I think that roughness

  • Accession Number:
    2007:189
  • Artist:
    Deveney, KayLynn
  • Date:
    2001-2006
  • Medium:
    Chromogenic development print
  • Dimensions:
    overall: 8 3/4 in x 6 in
  • Credit Line:
    Museum purchase

About the Photographer

Deveney, KayLynn

American, b. 1967

Each speaking from our own perspective, we began [a] dialog… Bert's captions create a new context for my photographs, while some correspond to the thinking that shaped the image, others interpret the image in a different way, thereby adding a critical second perspective to this work.
—KayLynn Deveney

KayLynn Deveney met her subject, Albert Hastings, in 2001 when she and her husband were living in southern Wales. Hastings was their neighbor, and Deveney noticed him outside his apartment watering his garden, going to the grocery store, and sometimes just watching the activity on the street. With his permission Deveney began photographing his daily routines and eventually had him respond to each picture by captioning the images she had pasted in a small notebook. The Day-to-Day Life of Albert Hastings, as the series is titled, touches on themes of domesticity, aging and solitude, but Deveney explores these ideas as they unfold specifically in Albert's life without searching for generalization. In part, the off-beat activities among Albert's routines, such as sunbathing in the parking lot outside of his home, help to prevent him from becoming an emblematic figure, standing in for all elderly people. By and large, though, it is the combination of Albert's captions and Deveney's photographs that give the series its complexity, as well as its warmth and intimacy. The perspectives of photographer and subject intertwine: Albert's commentary adds depth to the narrative suggested by Deveney's images or in some instances he provides an idiosyncratic interpretation of what is depicted.

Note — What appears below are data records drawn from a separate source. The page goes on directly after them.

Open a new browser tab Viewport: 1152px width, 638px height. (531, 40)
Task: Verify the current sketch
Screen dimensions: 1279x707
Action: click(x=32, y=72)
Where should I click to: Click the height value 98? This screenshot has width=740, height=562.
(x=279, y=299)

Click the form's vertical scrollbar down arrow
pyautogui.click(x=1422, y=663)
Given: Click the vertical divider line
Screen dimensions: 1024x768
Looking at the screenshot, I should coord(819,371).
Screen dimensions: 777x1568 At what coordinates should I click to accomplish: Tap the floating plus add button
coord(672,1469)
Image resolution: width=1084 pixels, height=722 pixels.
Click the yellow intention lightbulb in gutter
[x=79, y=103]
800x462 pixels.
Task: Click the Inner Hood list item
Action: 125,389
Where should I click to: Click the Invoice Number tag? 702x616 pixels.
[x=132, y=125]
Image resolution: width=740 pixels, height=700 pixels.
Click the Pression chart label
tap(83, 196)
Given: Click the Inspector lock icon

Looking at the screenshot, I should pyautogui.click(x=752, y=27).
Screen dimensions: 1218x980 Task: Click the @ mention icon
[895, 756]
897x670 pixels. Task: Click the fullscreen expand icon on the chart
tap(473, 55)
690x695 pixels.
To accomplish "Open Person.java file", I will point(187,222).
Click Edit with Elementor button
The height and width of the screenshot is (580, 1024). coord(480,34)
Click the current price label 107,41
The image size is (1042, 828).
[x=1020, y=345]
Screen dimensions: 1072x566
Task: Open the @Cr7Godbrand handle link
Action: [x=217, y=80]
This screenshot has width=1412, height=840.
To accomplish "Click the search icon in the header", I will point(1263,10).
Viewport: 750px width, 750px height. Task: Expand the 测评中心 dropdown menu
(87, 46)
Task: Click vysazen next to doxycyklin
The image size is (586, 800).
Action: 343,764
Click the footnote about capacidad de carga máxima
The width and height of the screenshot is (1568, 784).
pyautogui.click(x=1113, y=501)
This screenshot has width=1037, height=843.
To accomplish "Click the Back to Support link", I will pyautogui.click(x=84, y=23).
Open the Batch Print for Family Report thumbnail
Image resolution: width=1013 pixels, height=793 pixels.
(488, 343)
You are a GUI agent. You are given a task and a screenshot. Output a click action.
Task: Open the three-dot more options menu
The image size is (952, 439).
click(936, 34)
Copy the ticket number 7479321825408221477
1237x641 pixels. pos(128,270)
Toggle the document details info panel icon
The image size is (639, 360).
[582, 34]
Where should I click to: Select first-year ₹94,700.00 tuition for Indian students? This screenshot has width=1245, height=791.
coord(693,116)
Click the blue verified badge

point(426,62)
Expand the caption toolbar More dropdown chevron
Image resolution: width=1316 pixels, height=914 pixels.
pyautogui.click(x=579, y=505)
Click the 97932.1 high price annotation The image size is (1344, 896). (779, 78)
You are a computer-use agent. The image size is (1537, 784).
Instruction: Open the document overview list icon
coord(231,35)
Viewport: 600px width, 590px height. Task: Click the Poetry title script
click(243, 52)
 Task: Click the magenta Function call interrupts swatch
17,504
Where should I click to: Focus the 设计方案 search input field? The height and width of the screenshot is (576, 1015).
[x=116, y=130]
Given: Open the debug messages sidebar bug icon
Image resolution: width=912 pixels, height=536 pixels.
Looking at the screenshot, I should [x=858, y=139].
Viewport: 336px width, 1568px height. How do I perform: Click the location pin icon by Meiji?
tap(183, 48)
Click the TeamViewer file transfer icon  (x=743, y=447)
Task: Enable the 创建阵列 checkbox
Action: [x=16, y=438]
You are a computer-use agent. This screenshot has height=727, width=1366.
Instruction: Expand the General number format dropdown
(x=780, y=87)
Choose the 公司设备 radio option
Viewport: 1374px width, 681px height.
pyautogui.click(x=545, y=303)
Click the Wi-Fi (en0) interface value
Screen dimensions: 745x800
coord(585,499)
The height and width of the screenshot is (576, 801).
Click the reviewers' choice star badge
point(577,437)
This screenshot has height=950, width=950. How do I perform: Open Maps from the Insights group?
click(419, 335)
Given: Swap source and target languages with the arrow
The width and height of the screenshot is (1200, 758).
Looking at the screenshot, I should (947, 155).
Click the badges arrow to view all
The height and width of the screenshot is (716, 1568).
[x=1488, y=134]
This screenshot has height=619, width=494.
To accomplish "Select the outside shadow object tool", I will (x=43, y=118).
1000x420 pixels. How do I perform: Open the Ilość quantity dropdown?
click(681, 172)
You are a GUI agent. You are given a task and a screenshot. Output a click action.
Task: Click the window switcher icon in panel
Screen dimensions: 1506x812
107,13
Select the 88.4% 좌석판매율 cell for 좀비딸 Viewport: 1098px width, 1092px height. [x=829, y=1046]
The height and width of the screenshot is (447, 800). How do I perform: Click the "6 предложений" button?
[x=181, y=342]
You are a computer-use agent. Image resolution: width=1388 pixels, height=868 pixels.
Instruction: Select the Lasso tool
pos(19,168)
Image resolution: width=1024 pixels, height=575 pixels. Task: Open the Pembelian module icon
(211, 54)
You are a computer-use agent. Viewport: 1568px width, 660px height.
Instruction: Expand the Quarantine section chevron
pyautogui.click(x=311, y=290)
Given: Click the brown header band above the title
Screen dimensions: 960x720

Throughout its history photography has been used to make portraits of friends and family members, and as the documentary tradition evolved photographers began using extended series of images to work towards a more nuanced depiction of a person or a group. Although photographs were initially thought to convey a portrait sitter's inner character, photographers have increasingly questioned the medium's ability to provide a clear understanding of an individual. Not surprisingly, documentary practice has come to be understood as at least partially subjective, reflecting the individual photographer's perspective. By the late 1960s photographers such as Danny Lyon and Bill Owens at times supplemented the narrative created through their images with statements or commentary by the people they photographed, whether as captions or as an associated text in books of their work. Deveney adopts this kind of approach in The Day-to-Day Life of Albert Hastings, but she gives Albert a more central role than most photographers have allowed their subjects previously. Albert had an opportunity to influence the narrative and tone of the project, if only retroactively, by systematically captioning every image. Deveney, by including the captions written in Albert's own hand, also gave up the ability to edit or shape the text. This series traces a thoughtful dialog between photographer and subject, but notably it also provides fertile ground on which to consider the complicated, unresolved relationship between a photograph and its caption—or between images and language more generally.

KayLynn Deveney received her BA in journalism from the University of New Mexico (1989) and holds an MA in documentary photography from the University of Wales (2000) where she is currently pursuing a practice-based Ph.D. in photography. Albert Hastings passed away in February, 2007 at the age of ninety-one.